• _What is needed_
Duplicate the listing below line for line, with no changes.

• _Excerpted records_
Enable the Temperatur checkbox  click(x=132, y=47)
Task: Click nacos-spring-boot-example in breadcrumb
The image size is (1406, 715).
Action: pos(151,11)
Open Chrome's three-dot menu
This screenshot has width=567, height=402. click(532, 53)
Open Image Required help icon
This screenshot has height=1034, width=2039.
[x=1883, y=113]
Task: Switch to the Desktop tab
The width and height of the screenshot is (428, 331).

• _Full output_
Enable the Temperatur checkbox  click(x=132, y=47)
Task: Click nacos-spring-boot-example in breadcrumb
The image size is (1406, 715).
Action: pos(151,11)
Open Chrome's three-dot menu
This screenshot has width=567, height=402. click(532, 53)
Open Image Required help icon
This screenshot has height=1034, width=2039.
[x=1883, y=113]
Task: Switch to the Desktop tab
The width and height of the screenshot is (428, 331).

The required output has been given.